Grafana output discussion

Row By Row

At the top there are two gauge views with spark charts in their background.
Left gauge is memory and right is CPU and totals underneath. This is meant as a quick cluster wide resource overview on the node level.
Pod CPU shows the avg and current cpu utilization percentage per pod.
System Pod CPU, this is all the "system" pods like kubedns, weave, node-exporter, it should under normal conditions be flat and low so it is somewhat greyed out.
Pods Memory (MB)
System Pods Memory (MB)
Pods Network I/O - shows ingress and egress

Influxdb-grafana addon

Background

Influxdb is a timeseries data store.
Grafana is a webapp that visualizes time series data and allows the creation of custom dashboards. It has support for several data sources, including influxdb (and more recently, Prometheus).

There are several slightly different versions of this pairing as a Kubernetes AddOn:

Neither is quite right as these examples combine what should be two separate deployments or replication controllers into one.
··········
Exercise objective
Answer these questions from the Grafana discussion above:
(a) Which resource does the left gauge at the top show?
(b) Which three system pods are named as examples?
(c) Which data source besides influxdb does Grafana more recently support?
··········
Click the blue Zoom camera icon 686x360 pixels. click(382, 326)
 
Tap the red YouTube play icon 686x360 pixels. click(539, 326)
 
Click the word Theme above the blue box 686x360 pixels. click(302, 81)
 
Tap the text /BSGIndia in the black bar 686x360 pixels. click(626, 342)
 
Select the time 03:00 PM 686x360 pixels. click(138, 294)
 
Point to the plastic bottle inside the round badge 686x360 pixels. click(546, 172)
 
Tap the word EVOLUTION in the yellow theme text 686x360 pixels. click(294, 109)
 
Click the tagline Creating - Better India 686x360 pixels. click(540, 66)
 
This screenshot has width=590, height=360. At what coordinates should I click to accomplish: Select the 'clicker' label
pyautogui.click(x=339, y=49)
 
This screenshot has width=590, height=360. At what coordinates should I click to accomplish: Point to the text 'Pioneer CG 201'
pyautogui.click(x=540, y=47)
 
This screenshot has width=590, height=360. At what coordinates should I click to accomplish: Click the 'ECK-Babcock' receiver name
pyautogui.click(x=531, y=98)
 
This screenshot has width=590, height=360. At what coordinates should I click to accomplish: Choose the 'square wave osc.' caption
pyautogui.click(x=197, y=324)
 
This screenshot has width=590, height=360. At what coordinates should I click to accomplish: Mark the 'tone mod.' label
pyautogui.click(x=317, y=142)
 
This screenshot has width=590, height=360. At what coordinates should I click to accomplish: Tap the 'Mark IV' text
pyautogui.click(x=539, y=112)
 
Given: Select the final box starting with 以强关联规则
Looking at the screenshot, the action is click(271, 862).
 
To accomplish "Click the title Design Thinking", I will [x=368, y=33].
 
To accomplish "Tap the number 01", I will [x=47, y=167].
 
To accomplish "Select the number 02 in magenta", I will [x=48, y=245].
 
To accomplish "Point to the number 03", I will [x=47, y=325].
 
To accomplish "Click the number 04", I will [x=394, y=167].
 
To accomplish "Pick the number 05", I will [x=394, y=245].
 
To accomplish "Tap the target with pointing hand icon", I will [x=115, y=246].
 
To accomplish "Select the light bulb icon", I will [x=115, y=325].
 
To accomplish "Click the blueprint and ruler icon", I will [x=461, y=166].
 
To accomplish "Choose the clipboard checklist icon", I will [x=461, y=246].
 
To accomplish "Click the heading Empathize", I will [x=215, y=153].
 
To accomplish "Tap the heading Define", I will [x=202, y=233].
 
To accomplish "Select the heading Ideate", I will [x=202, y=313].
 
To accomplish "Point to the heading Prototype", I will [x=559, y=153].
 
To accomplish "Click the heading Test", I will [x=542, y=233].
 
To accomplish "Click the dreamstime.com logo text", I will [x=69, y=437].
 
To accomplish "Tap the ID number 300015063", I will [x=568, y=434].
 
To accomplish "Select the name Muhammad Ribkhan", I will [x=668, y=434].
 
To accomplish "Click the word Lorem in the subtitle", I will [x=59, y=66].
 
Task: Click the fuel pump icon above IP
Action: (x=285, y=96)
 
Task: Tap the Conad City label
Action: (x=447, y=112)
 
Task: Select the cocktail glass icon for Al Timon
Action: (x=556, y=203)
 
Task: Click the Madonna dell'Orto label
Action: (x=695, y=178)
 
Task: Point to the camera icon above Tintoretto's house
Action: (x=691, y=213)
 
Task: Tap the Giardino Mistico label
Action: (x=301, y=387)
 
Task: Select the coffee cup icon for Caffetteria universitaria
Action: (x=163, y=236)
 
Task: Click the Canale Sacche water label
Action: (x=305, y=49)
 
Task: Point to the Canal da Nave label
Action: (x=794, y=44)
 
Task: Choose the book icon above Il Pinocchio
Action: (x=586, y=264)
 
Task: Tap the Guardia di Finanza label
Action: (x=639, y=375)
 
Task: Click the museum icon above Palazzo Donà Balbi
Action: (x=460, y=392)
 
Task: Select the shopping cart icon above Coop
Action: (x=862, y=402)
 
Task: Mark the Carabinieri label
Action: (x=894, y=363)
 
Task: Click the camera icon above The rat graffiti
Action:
··········
Response to this exercise
(a) Memory
(b) kubedns, weave and node-exporter
(c) Prometheus